Its the Nickleback fans you gotta watch out for anyway.


----------



## Sebastian (Apr 10, 2010)

It's all cool man 
I get your point... maybe I'm a bit oversensitive or something...


----------



## vampiregenocide (Apr 10, 2010)

Sebastian said:


> It's all cool man
> I get your point... maybe I'm a bit oversensitive or something...


 

 Lets kiss and make up...I mean...yes.


----------



## Sebastian (Apr 10, 2010)

vampiregenocide said:


> Lets kiss and make up...



You're mistaking me with Stitch  LOL


----------



## vampiregenocide (Apr 10, 2010)

Sebastian said:


> You're mistaking me with Stitch  LOL


----------



## dimesbag (Apr 11, 2010)

Shinto said:


> Calm down, you only posted here six times and you're already trying to get banned?
> At least don't be so condescending.


I may have only posted 6 times, but I've been lurking for quite a while. I don't do this to raise post counts. I thought I had some info that was useful to some people, so I shared what I had. Speaking of condescending did you read the post I was referring to. Its ok to anonymously slam somebody, but its not ok to slap back? I don't sweat getting banned, I'll just create a new user name, duh! I happen to like this board, and the one time I contribute somebodys got something to say. Its funny, The first thing you refer to is my post count. Sorry but I haven't the time to jack my post count up because Im actually playing my guitar, and entertaining people. I'll probably get banned for this to, cause speaking your mind here is apparently not allowed. Cheers


----------



## dimesbag (Apr 11, 2010)

vampiregenocide said:


> Well that guy was a cunt. A Dimebag fan too...its always the Dimebag fans.
> 
> The tone on Bleed The Fifth is my fave Dino tone, though Mechanize has a nice low end.



Hey Mods this guy called me a cunt you gonna ban him to. Ok genius, I'm a dime fan but I go way more old school than that. I just happen to like the name Dimes BAG...get it. Now keep typin junior.


----------



## Shinto (Apr 11, 2010)

dimesbag, why do you always feel the need to cause trouble?
Bobo's post was a joke as mentioned (and hinted) before. Let's not forget that you completely threw the thread off-topic with a fairly vulgar comment.

ON TOPIC: you'll probably get close to his tone with a Vetta/POD, as mentioned previously.


----------



## TomAwesome (Apr 11, 2010)

dimesbag said:


> Speaking of condescending did you read the post I was referring to. Its ok to anonymously slam somebody, but its not ok to slap back?

=-=-=

:: Short problem ::
Rewrite the forum thread from "Bobo's post was" up to and including "fairly vulgar comment.", replacing "thread" with "discussion".

=-=-=

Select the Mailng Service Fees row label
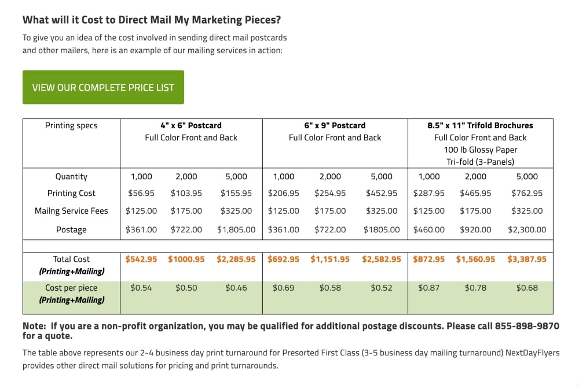 click(71, 210)
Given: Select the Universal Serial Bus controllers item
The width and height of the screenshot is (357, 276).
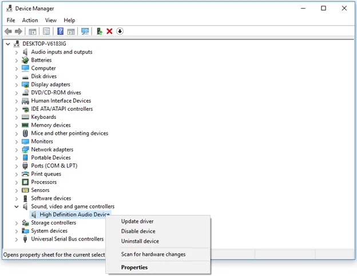Looking at the screenshot, I should tap(67, 239).
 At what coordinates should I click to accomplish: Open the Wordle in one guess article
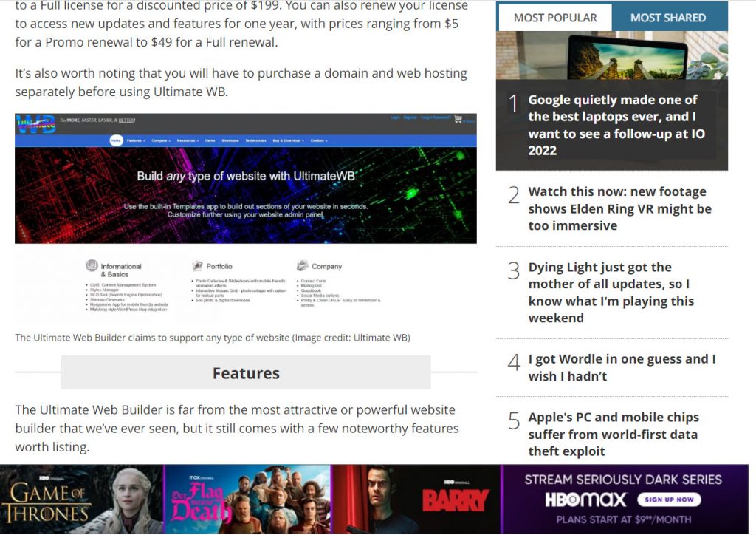pos(622,367)
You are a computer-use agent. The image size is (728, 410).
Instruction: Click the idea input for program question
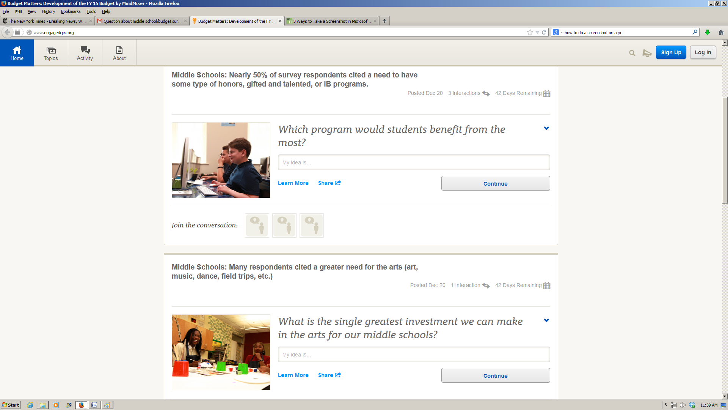[x=414, y=162]
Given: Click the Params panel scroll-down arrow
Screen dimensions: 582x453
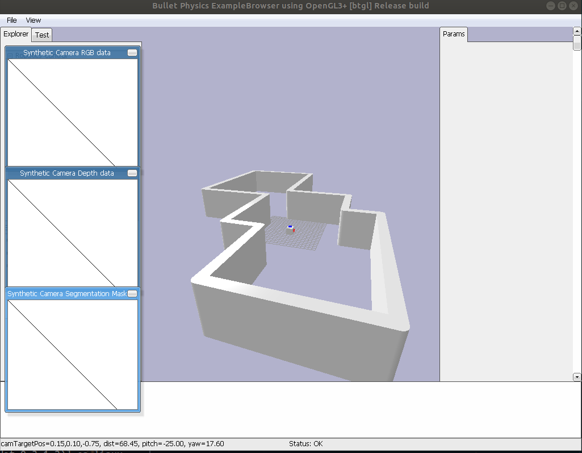Looking at the screenshot, I should pyautogui.click(x=577, y=377).
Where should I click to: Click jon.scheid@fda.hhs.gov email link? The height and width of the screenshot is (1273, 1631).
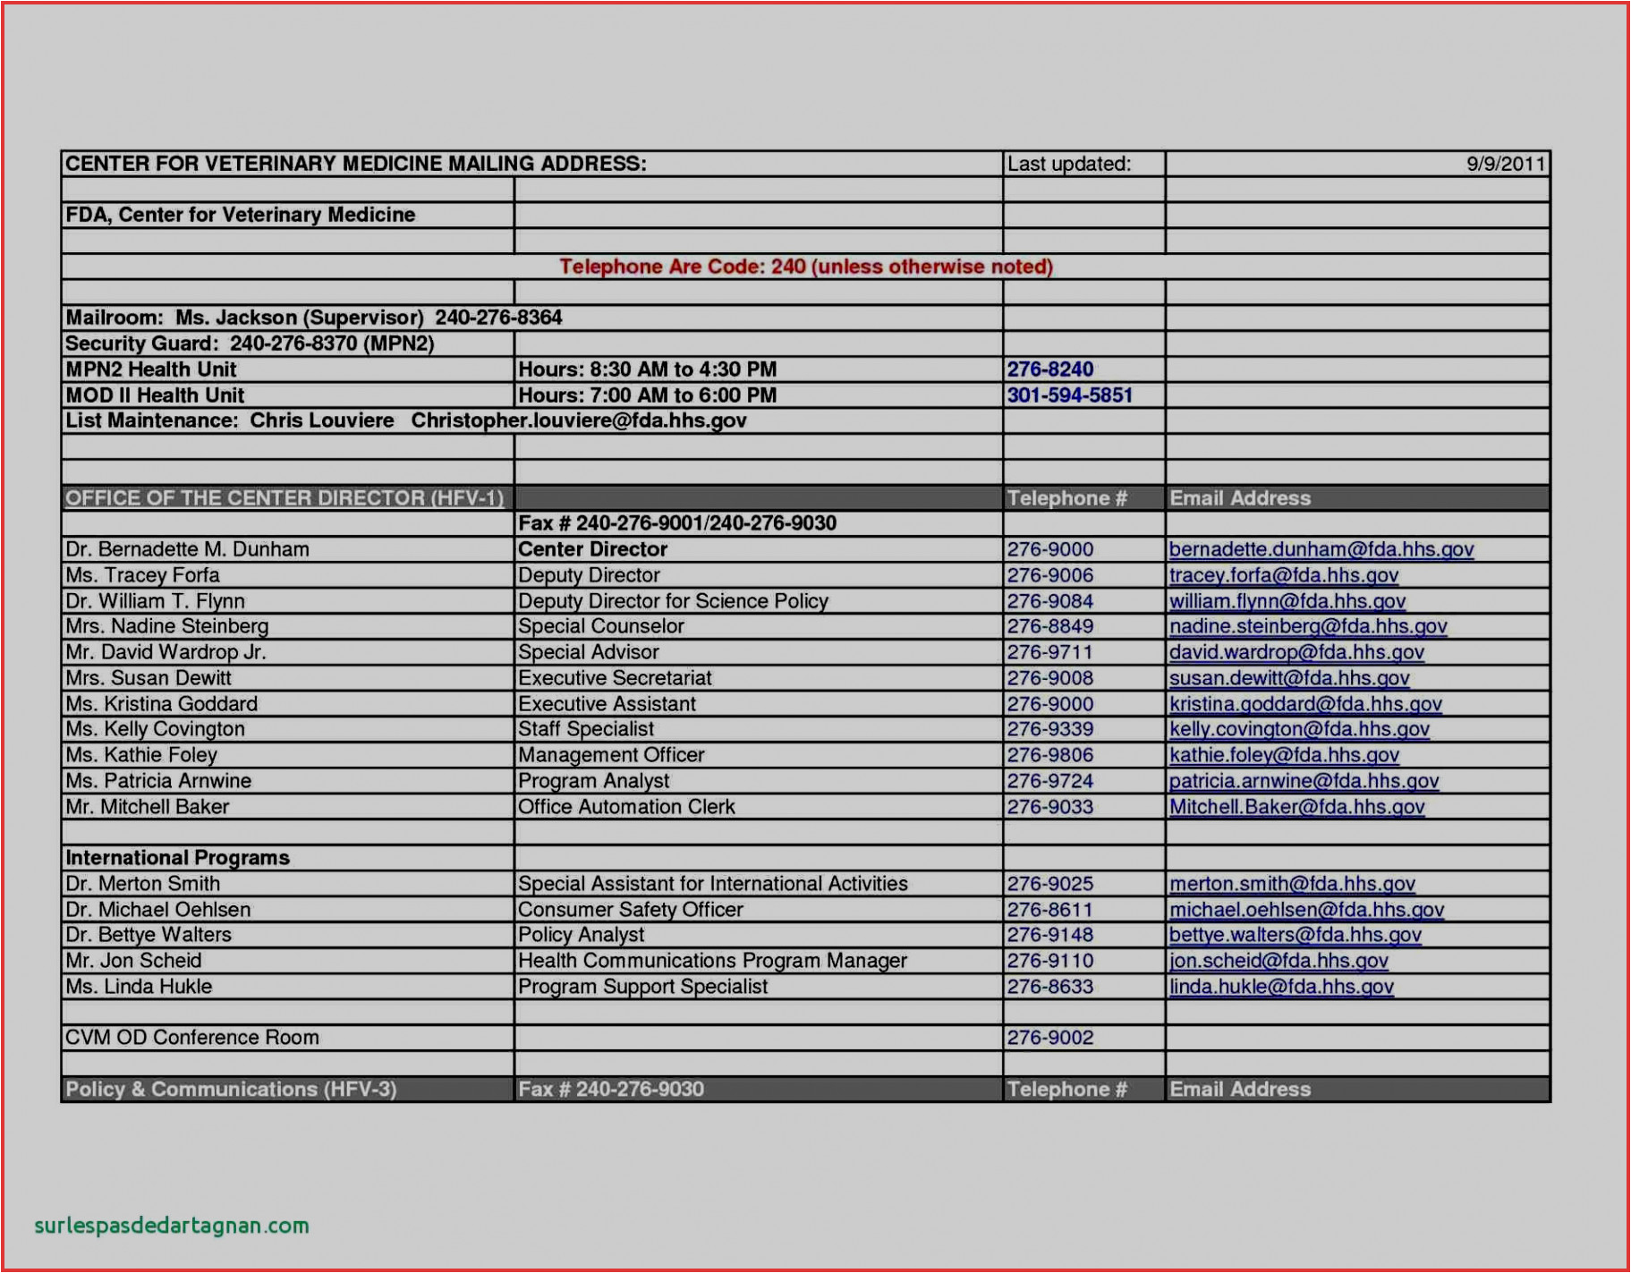point(1278,961)
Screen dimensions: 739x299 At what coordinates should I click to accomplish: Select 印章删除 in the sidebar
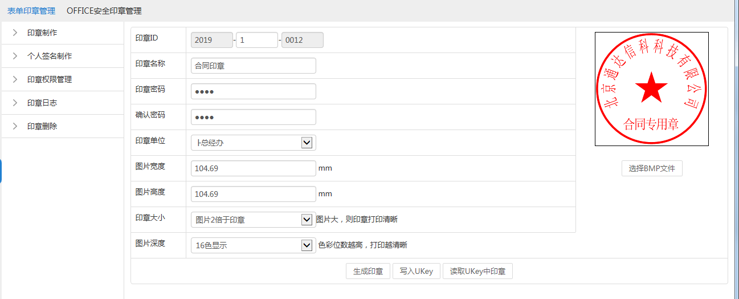42,127
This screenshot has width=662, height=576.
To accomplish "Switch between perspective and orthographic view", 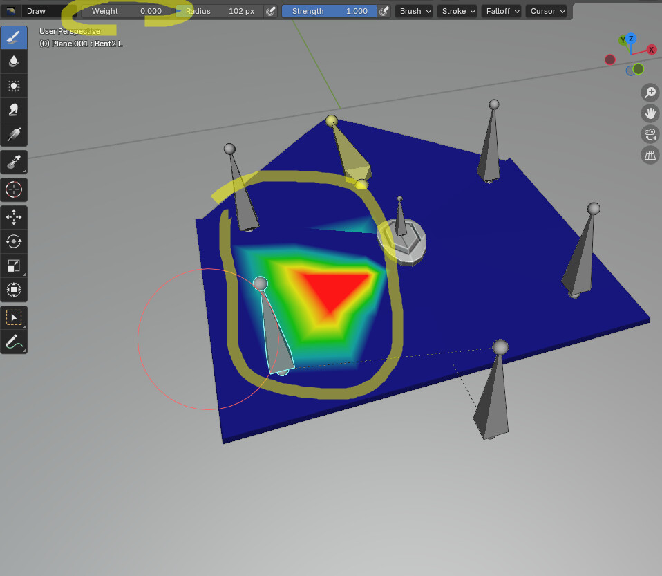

=-=-=

:: Written answer ::
Bobo's post was a joke as mentioned (and hinted) before. Let's not forget that you completely threw the discussion off-topic with a fairly vulgar comment.